C.S. Lewis once wrote about love. He tackled the topic after examining all of the Greek words for love (unlike us, the Greeks had more than one word for love). He concluded that in the end he could divide the words into two kinds of love: “need love” and “gift love”.
Need love, according to Lewis, is always born of emptiness. It is inquisitive. A need lover sees in every beloved object or person a value that he or she covets to possess. Need love seeks greedily to grasp and take for itself. Lewis contends that many times when we human beings say to each other, “I love you,” what we really mean is “I need you, I want you. You have value that I very much desire to make my own, no matter what the consequence may be to you.” Need love is about us, about me.
Gift love, however, is very different. Instead of being born of emptiness, this form of love is born of fullness. The goal of gift love is to enrich and enhance the beloved rather than to extract value. Its goal is to bless and to increase rather than to acquire or diminish. God’s love is gift love, not need love. Jesus’ love is gift love. Gift love is concerned with others.
We only have to read about Jesus in the Gospels to see how gift love works. In story after story, we see Jesus loving each and every person he meets as if there were none other in all the world to love. Each person is special. Each person is a unique creation of God. You have to work at this kind of love, because it is much easier to put people into groups, particularly people we don’t like, to generalize about them. All republicans are selfish, all democrats are immoral. People who are homeless are lazy, people who are wealthy are greedy. He’s always disrupting our meetings with his anger; he’s got mental problems. I could go on and on. But the point is that we don’t see Jesus making these generalizations. Even when Jesus spoke to someone with words of harshness, it was because of a concern that he felt for those whom he addressed. They were never words of hatred. He never spoke with disdain or contempt.

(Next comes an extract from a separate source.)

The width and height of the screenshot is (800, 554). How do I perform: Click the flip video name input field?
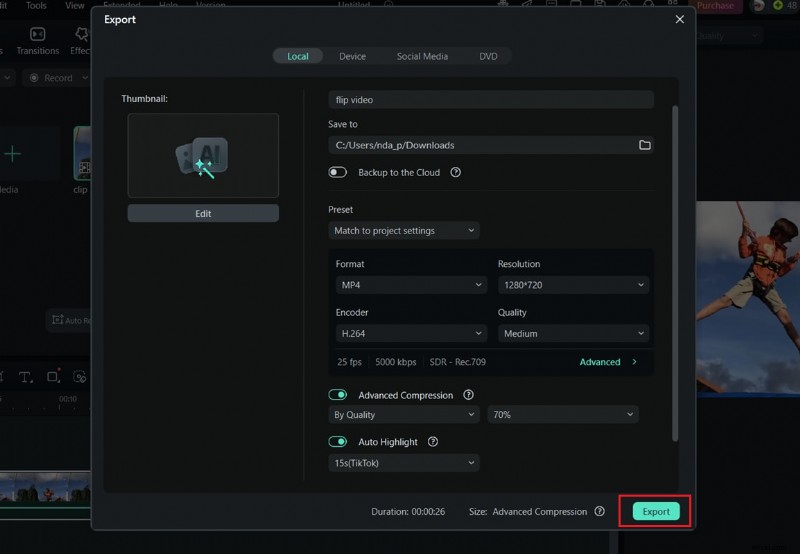pos(490,100)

It is this kind of love that we are called to show to one another. We are called to love each other with gift love. We are called to enrich and enhance each other rather than to seek to fulfill our needs through each other. We are called to love each other in a way that blesses and increases rather than acquires or diminishes. We are called to love as Jesus loved. We are called to love each other even when we hurt or betray each other. We are called to love each other even when we are having trouble liking each other. We are called to place the others needs before our own.
So, what would it look like if our community were to fully embrace this kind of love? What would our community look like if we were to love each other fully and completely as Jesus loves us? Would we be living in some kind of conflict-free utopia? Probably not. I suspect that we would still have disagreements and conflicts. There would still be some people we liked better than others. But how we handled these things would be different because our goal in these situations would not be to fulfill our own needs, but instead our goal would be the betterment and increase of others. For example, if we were discussing remodeling this worship space and we found ourselves in disagreement about exactly how it should look, we would pause to see if our arguments were coming from a place of “need love” or a place of “gift love.” Do I want the worship space to look a certain way because it would fulfill my own needs, or do I want it to look a certain way because it would make it more accessible to those who have not yet heard the good news of Christ?

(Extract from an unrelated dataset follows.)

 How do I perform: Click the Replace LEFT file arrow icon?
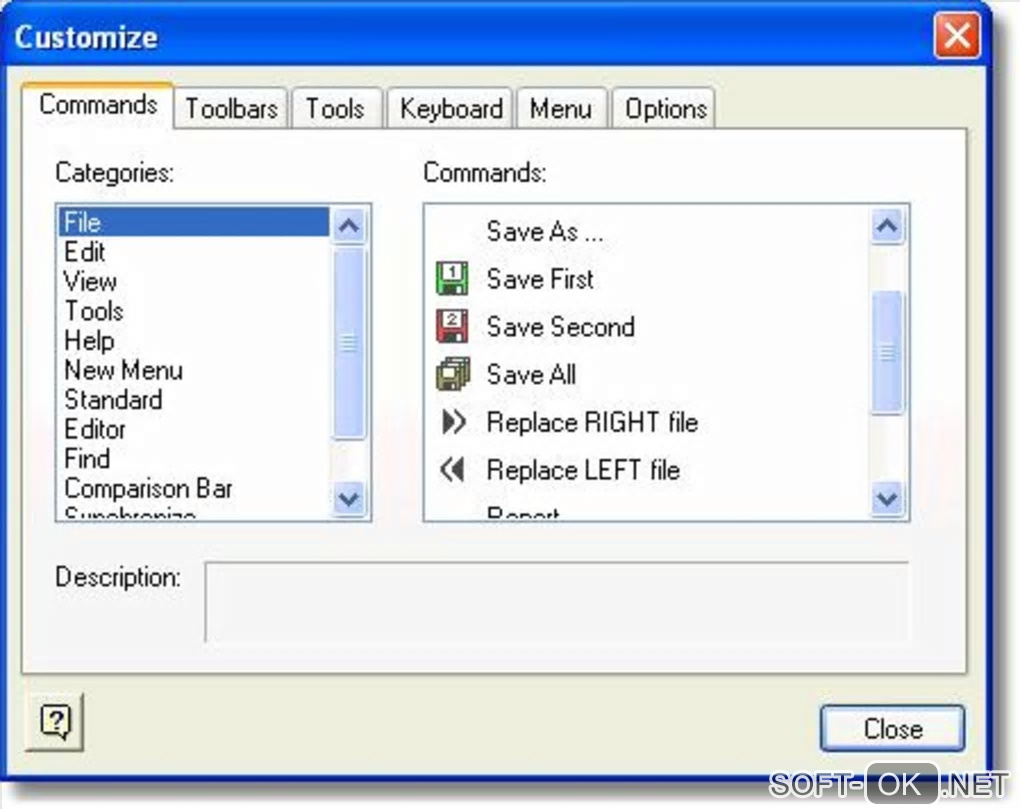pos(453,470)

To love each other as Jesus loves us, is to set our needs aside. To love each other as Jesus loves us, is to see each member of our community as the unique, beloved child of God that each of us is. To love each other as Jesus loves us is to love from a place of fullness. It is to recognize that Jesus loves us, has filled us up with his love, and therefore we have an abundance of love to give to each other.
Love one another as I have loved you. They will know you are my followers because you love one another. You and I, with the help of God’s grace, can grow into the wonder of loving each other as if there is none other in all the world to love. You and I with the help of God can love each other as Jesus loves us. Amen.